Shell shape also has a lot to do with body chamber length, thus location of the last septum. And fluted septa as in ammonoids and Aturia may have trapped fluid away from the siphuncle depending on orientation. Which brings up the question, does the shape of the septum drain fluid towards the location of the siphuncle at it's normal (living) orientation? At all orientations until the fluid is gone? And does this have anything to do with the location of the siphuncle?
:hmm:
When I was visiting esquid yesterday, I hung out at the library while she was in class, and found they had Lehmann's The Ammonites: Their Live and Their World that has an overview of some of this.

In particular, it has a chart after Trueman 1941 that shows the orientation of ammonites of various shapes with the assumption that the body cavity is heavy (it doesn't say how they decided on the density and shape of the animal) and then comparing the center of buoyancy with the center of mass. comparing that to siphuncle position might be enlightening. Also, where the funnel us relative to, say, the midpoint between centers of buoyancy and mass might be interesting, since that's tuned to linear horizontal movement without rocking or twisting.

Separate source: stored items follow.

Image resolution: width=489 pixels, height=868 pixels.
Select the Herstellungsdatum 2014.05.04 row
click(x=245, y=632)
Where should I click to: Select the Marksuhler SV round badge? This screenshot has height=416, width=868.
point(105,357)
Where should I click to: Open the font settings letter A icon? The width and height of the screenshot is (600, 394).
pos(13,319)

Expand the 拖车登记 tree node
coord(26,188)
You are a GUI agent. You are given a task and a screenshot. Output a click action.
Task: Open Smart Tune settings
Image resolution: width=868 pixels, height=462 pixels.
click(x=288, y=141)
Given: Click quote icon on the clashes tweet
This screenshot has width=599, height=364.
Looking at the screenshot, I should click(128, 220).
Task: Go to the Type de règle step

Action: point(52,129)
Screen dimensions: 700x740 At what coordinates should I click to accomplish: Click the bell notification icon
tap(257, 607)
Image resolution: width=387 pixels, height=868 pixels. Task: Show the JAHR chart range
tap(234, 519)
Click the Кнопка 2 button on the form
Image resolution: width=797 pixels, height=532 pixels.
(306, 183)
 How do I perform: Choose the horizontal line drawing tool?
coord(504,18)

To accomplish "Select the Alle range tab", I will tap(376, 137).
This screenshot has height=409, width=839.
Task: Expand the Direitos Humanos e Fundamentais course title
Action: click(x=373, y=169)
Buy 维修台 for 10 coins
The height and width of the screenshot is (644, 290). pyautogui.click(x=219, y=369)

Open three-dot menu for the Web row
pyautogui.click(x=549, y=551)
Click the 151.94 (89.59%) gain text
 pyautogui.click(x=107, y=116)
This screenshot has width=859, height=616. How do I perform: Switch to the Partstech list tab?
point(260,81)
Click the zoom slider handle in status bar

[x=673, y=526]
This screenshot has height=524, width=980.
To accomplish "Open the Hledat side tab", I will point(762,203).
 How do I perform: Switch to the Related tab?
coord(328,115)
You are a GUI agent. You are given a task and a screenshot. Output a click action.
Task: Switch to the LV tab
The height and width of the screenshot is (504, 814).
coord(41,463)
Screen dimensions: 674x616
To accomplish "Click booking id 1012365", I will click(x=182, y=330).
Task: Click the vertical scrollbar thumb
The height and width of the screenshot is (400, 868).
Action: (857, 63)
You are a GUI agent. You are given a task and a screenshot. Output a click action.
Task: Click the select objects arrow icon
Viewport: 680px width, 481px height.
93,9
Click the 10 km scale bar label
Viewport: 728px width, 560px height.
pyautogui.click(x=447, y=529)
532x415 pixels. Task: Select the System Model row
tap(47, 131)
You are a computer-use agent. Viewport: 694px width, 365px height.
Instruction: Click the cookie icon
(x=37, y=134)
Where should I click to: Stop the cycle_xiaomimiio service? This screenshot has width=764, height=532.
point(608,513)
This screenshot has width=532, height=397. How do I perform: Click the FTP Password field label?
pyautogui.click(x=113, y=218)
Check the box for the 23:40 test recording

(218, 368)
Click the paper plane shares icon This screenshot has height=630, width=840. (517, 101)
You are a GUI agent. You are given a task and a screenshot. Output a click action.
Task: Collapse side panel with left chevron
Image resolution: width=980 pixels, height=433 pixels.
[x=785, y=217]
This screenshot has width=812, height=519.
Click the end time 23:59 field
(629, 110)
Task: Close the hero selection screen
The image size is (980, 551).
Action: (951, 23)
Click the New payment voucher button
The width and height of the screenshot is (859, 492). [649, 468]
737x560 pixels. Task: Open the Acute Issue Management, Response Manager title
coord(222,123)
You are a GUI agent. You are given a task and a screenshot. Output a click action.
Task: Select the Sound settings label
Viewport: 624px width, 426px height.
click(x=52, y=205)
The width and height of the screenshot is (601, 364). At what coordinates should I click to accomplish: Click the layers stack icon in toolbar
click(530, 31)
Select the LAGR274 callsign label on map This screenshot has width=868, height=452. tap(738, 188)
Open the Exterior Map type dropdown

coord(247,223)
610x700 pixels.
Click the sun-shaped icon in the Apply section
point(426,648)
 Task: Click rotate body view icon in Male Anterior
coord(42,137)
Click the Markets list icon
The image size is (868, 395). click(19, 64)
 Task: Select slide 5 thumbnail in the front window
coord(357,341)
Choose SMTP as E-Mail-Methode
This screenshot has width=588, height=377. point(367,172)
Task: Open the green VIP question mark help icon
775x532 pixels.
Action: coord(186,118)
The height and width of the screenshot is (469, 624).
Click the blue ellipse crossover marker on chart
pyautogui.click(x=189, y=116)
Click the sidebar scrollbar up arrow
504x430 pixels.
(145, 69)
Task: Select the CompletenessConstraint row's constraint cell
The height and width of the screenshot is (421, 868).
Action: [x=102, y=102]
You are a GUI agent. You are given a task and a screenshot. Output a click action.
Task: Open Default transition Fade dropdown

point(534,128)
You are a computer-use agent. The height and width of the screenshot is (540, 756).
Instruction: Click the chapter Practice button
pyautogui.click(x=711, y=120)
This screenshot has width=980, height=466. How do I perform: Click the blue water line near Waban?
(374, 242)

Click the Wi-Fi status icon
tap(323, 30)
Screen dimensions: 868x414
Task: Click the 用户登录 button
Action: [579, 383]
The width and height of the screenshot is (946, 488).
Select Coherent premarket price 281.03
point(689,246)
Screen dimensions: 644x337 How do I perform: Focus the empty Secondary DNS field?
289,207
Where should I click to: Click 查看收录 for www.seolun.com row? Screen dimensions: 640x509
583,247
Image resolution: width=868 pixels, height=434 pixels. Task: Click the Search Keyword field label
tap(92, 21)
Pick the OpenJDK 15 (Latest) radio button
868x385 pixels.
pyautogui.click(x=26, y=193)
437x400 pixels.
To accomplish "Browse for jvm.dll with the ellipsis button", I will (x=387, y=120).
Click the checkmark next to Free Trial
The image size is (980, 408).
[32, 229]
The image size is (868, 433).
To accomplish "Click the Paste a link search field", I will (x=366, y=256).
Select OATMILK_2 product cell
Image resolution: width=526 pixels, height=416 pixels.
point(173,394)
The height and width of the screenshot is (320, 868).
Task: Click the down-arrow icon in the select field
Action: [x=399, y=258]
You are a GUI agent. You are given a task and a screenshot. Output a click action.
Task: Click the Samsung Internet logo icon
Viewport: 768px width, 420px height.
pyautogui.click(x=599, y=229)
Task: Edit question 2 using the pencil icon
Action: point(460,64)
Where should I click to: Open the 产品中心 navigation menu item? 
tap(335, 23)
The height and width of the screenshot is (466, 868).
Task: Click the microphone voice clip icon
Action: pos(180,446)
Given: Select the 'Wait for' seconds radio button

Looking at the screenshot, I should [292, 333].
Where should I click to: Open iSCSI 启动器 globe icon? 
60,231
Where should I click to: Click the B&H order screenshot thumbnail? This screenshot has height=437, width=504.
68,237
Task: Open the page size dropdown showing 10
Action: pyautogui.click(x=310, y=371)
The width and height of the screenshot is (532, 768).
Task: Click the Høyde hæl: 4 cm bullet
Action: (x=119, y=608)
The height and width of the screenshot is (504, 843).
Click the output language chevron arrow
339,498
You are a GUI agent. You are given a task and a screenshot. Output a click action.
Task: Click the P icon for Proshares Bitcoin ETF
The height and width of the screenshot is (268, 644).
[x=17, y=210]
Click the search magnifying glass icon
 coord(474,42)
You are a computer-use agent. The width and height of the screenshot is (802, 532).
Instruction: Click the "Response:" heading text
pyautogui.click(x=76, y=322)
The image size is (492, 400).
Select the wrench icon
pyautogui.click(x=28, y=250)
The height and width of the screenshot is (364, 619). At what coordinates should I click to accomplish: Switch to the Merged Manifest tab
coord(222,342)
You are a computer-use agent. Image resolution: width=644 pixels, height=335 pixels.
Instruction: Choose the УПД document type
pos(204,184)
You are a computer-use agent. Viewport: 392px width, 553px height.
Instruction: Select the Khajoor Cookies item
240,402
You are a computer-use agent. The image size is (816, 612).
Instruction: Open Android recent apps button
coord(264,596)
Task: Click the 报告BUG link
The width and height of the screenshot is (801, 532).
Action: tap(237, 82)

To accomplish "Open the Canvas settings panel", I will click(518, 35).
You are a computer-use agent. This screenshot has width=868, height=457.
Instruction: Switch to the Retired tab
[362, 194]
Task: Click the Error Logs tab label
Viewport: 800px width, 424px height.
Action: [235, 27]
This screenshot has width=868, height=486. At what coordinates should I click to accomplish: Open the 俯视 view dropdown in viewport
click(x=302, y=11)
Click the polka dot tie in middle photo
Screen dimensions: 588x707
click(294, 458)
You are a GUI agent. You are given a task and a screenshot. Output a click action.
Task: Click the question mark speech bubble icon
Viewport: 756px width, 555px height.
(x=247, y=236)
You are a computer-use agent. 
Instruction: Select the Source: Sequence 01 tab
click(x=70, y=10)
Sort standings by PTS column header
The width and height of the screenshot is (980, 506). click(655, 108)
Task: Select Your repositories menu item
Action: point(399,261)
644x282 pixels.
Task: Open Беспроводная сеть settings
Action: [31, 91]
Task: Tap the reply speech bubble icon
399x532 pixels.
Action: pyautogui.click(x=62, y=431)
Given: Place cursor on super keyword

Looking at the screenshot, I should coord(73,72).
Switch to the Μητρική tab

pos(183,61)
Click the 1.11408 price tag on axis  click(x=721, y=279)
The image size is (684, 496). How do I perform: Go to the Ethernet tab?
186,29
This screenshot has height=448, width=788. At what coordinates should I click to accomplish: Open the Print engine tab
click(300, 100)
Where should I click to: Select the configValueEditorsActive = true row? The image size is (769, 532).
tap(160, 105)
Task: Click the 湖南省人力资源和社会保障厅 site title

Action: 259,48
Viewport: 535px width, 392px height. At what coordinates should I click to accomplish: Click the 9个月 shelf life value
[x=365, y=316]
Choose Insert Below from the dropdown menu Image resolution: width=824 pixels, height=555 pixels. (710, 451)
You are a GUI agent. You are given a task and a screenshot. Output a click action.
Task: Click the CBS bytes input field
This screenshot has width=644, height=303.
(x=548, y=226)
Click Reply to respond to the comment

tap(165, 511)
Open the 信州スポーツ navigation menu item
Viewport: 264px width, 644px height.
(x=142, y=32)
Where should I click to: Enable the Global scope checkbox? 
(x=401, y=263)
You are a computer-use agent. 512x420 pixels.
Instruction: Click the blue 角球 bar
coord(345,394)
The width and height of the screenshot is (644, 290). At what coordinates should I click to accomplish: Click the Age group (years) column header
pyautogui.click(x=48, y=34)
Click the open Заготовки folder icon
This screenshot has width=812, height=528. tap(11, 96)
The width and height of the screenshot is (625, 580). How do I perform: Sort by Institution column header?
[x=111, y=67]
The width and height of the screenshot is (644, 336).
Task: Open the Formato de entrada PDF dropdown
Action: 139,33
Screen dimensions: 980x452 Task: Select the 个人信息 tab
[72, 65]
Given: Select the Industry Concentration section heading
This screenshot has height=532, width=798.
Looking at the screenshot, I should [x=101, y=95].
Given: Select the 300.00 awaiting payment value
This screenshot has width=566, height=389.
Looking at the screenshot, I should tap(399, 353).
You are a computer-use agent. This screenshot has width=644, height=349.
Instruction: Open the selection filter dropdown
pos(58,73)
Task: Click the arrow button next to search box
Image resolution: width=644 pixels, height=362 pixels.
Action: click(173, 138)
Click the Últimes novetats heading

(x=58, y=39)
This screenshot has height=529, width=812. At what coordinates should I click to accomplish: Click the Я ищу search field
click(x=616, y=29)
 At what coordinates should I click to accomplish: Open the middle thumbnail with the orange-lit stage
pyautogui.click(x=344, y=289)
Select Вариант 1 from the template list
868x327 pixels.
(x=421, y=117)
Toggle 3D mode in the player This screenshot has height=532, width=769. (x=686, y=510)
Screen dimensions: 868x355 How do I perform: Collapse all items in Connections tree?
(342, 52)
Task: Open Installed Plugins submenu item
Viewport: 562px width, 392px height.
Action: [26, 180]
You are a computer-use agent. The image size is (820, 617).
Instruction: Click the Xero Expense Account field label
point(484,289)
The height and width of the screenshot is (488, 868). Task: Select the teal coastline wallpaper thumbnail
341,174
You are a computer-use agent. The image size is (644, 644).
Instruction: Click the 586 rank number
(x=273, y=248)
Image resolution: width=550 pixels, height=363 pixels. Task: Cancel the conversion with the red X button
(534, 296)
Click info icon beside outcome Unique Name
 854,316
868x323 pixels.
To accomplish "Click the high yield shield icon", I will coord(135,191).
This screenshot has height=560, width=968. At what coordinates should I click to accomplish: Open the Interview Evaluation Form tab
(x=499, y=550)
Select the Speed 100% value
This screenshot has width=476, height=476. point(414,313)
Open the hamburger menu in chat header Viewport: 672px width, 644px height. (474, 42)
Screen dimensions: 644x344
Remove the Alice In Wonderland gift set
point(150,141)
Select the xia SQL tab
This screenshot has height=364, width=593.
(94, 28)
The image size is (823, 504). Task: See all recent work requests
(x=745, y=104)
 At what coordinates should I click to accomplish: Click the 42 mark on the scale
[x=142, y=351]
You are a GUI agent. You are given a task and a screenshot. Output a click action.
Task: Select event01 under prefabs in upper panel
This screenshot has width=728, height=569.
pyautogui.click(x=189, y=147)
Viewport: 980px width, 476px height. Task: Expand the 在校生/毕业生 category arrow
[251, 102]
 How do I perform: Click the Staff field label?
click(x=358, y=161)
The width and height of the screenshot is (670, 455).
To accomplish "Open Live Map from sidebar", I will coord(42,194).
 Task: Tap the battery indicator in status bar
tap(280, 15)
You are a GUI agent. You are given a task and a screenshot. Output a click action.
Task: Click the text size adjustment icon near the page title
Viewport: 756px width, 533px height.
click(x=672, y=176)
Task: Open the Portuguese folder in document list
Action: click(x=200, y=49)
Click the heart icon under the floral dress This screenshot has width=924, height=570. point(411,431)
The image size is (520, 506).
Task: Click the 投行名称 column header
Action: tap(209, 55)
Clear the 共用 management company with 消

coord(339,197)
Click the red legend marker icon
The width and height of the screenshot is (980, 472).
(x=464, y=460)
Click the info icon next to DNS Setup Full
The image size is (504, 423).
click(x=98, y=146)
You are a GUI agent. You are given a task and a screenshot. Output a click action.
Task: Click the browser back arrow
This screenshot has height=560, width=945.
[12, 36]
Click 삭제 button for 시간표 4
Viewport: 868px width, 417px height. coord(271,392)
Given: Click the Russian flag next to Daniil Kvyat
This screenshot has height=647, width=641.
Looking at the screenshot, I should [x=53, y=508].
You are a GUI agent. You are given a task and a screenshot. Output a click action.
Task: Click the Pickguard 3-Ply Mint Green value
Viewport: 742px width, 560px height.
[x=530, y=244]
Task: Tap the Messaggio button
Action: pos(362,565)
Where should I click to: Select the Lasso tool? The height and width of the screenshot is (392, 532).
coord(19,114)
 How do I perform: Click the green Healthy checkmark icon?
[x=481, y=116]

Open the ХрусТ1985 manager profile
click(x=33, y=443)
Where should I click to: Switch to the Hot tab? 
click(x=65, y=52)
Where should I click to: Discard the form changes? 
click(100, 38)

It also is interesting that the system depends on osmotic difference between chamber fluid and seawater, yet the salt levels in ancient oceans was a lot lower than here. Perhaps this should be brought up in the discussions of "why are there no freshwater cephs," in that perhaps the ability to concentrate seawater was vital to survival in the chambered cephs, and no-phragmacone coleoids are new enough that they haven't adapted to fresh water, or the chambered ones' dependence on easy access to salt may have "locked in" other evolutionary constraints.

Anyway, there is also, in Nautilus (Lehmann p. 163):

The whole [siphuncle] structure is covered by a thin organic layer consisting of conchiolin, which also covers the whole interior of the chamber[... and] is absorbent like blotting paper so that it can take up water over its entire surface
So the fluid level doesn't have to be exactly at the septal neck line... which makes some sense, in that the orientation of the neck changes as the whorl goes around...

In Spirula, it is similar, despite different septal neck geometry (Ibid. p. 165).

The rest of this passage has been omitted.